Data Collection In order to collect the data from Rotten Tomatoes, we have decided to research into using the Rotten Tomatoes API to collect data. The Rotten Tomatoes API is a tool that enables the user to access the Rotten Tomatoes database for information on ratings, reviews, etc. Currently, we are working on applying for a Rotten Tomatoes API key. By utilizing the Rotten Tomatoes API, we hope to be able to grab data on a specific movie and put all of the ratings from that movie (both critic and audience reviews) into a Python dictionary. Each rating will be correlated with particular text (the review). For instance: {4 : “This movie was pretty good”, 1: “This movie was awful”, ………}

Data Analysis Once the data has been arranged into the Python dictionary, we will need to perform text analysis on the text for each rating. First, we will sort by ratings. We will group ratings from ½ star to 2 stars as “negative”, 2.5 stars to 3.5 stars as “neutral,” and 4 stars to 5 stars as “positive.” Then, we will utilize 4 dictionaries in order to analyze text. The four dictionaries will be called neg_text, neu_text, pos_text, and all_text. Within each of the first three dictionaries, we will essentially keep a count of the words in the text. The “top 50” words from negative, neutral, and positive reviews will be most important. We’ll also add an algorithm to filter out words such as “the”, “a”, “an”, “or”, “not,” which do not provide us any useful emotive information; most likely this will just be an if condition within the algorithm which counts all of the words. In the all_text dictionary, we will plan to map each word to an array of ratings. In other words, the dictionary will look something like this: {“sensational” : [3.5, 4, 4.5, 4, 3.5, 5, 5, 5, 3, 2, 4.5, …..], “horrendous” : [1, 3, 2.5, 2, …..], …} Within each word, we will be able to go back and see the “average rating” correlated with that word.

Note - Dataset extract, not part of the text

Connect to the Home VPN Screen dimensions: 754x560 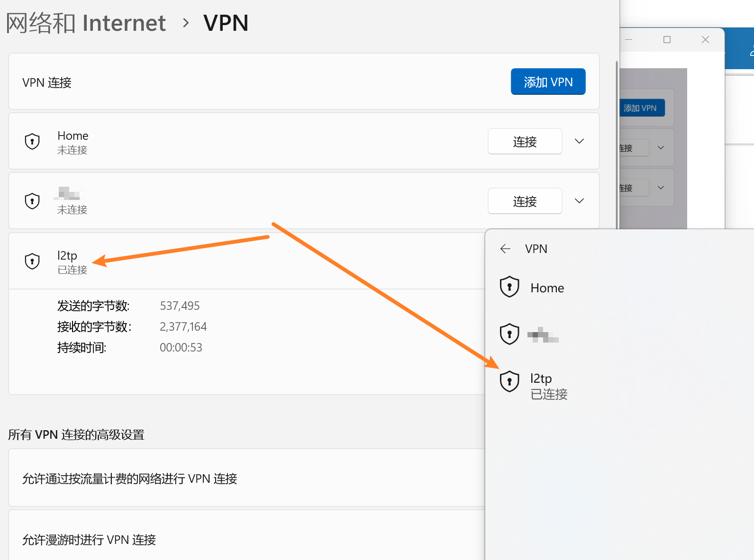click(x=525, y=142)
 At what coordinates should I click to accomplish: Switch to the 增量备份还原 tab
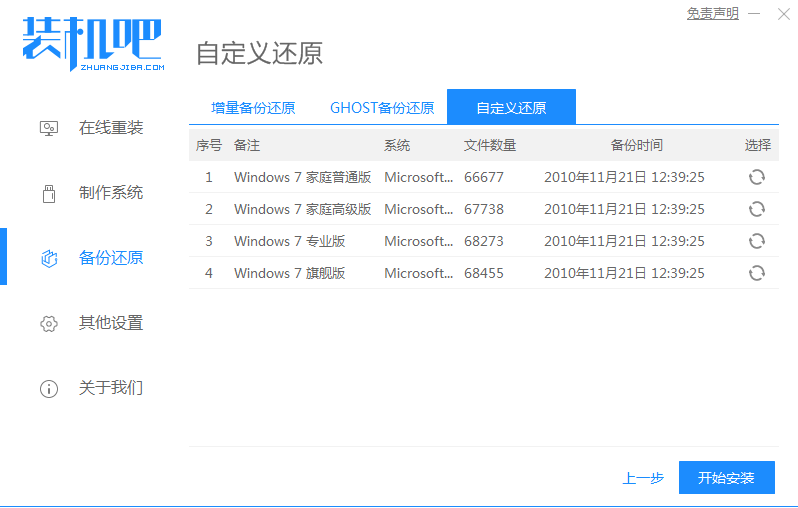pos(253,108)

In essence, we will want to analyze the data to come up with the following data points: Average “rating” for each word (i.e. the word “terrible” on average is correlated with a rating of 1.8) Top 50 words in each category of rating (negative, neutral, positive) (i.e. the most common words on positive ratings were: “classic,” “fabulous,” “epic,” . . . etc.)

Data Visualization Once the data has been collected, we will make use of matplotlib to neatly plot our findings. I can imagine a few different plots which can provide important data findings: Plot the 10 most common words for each category of rating along with their counts Plot a graph that consists of all average ratings (most likely a histogram); I hypothesize this graph to be roughly a normal distribution, centered on the average of the movie chosen

UI Tool Lastly, we will develop a UI tool that can provide helpful information to the users about the reviews on Rotten Tomatoes. The UI tool will be designed such that the user can choose two important criteria: Rating of movie (drop-down select menu of “Positive,” “Neutral”, or “Negative”) Keywords associated with the movie rating. The user can enter words like “fantastic” or “awful” The default for both positions, respectively, are “Positive” rating and “good” as a keyword.

Timeline
This project will be completed with specific goals in mind, week-by-week. The tentative plan is as follows, keeping in mind that we have only six weeks remaining to have a finished application: Week 5 - By the end of week 5, we would like to have a working version of the Rotten Tomatoes API. If for some reason our request is denied, we should have another working solution in order to collect the Rotten Tomatoes data. By the end of the week, we basically want to have all of the “data collection” portion of the project complete, including reviews and ratings.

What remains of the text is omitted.